Chris Hector

Personal information
- Born: 24 December 1968 (age 57)

Sport
- Sport: Sports shooting

Medal record
Representing England
Commonwealth Games
| Silver medal – second place | 1990 Auckland | air rifle pairs |
| Silver medal – second place | 1990 Auckland | air rifle |
| Gold medal – first place | 1994 Victoria | air rifle |
| Silver medal – second place | 1994 Victoria | air rifle pair |
| Bronze medal – third place | 1994 Victoria | 50m rifle 3 pos |
| Gold medal – first place | 1998 Kuala Lumpur | air rifle |
| Gold medal – first place | 1998 Kuala Lumpur | air rifle pair |
| Bronze medal – third place | 1998 Kuala Lumpur | 50m rifle 3 pos |
| Silver medal – second place | 2002 Manchester | 50m rifle 3 pos |
| Bronze medal – third place | 2002 Manchester | air rifle pair |
| Gold medal – first place | 2006 Melbourne | 50m rifle prone |
| Bronze medal – third place | 2006 Melbourne | 50m rifle 3 pos |

= Chris Hector =

British sports shooter (born 1968)

Christopher Hector (born 1968) is a British former sports shooter.

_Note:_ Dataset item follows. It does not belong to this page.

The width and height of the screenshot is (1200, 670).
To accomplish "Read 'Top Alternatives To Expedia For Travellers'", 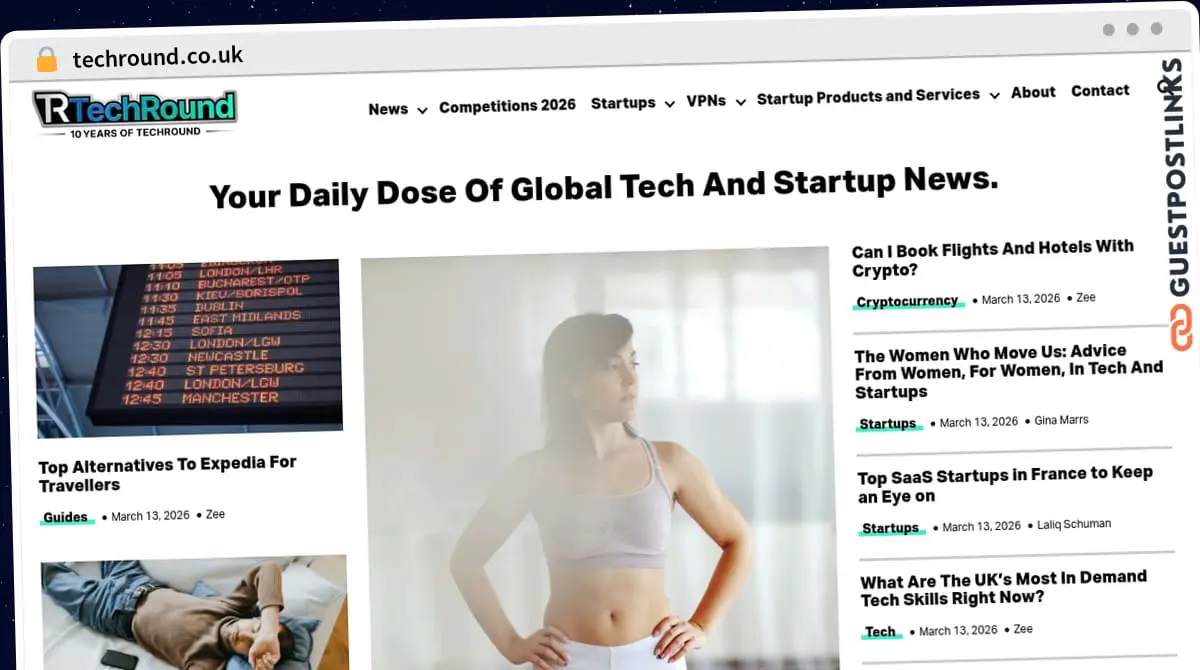I will pyautogui.click(x=168, y=474).
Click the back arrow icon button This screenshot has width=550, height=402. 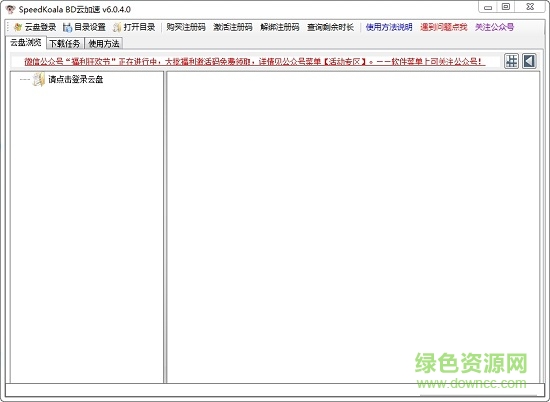(x=529, y=61)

==Sports shooting career==
Hector has won twelve Commonwealth Games medals spanning five Games from 1990 until 2006.

The success began when he represented England and won two silver medals in the individual air rifle and air rifle pairs with Robert Smith, at the 1990 Commonwealth Games in Auckland, New Zealand. Four years later, at his second Games in Victoria, British Columbia, he won a medal of each colour; a gold in the air rifle, a silver in the air rifle pair with Nigel Wallace and a bronze medal in the 50 metres smallbore rifle 3 position pairs with Trevor Langridge. At the 1998 Commonwealth Games in Kuala Lumpur he won three more medals; double gold in the air rifle events (the pair with Nigel Wallace) and a bronze in the rifle 3 position pairs with Kenneth Parr.

His fourth Games in 2002 in his home nation provided two medals, a silver in the rifle 3 position pair with Jason Burrage and a bronze with Nigel Wallace in the air rifle pair. A remarkable Commonwealth Games career came to an end after the 2006 Games which saw him win his 11th and 12th medals, a gold in the 50 metres prone with Michael Babb and a bronze in the rifle 3 positions with Burrage.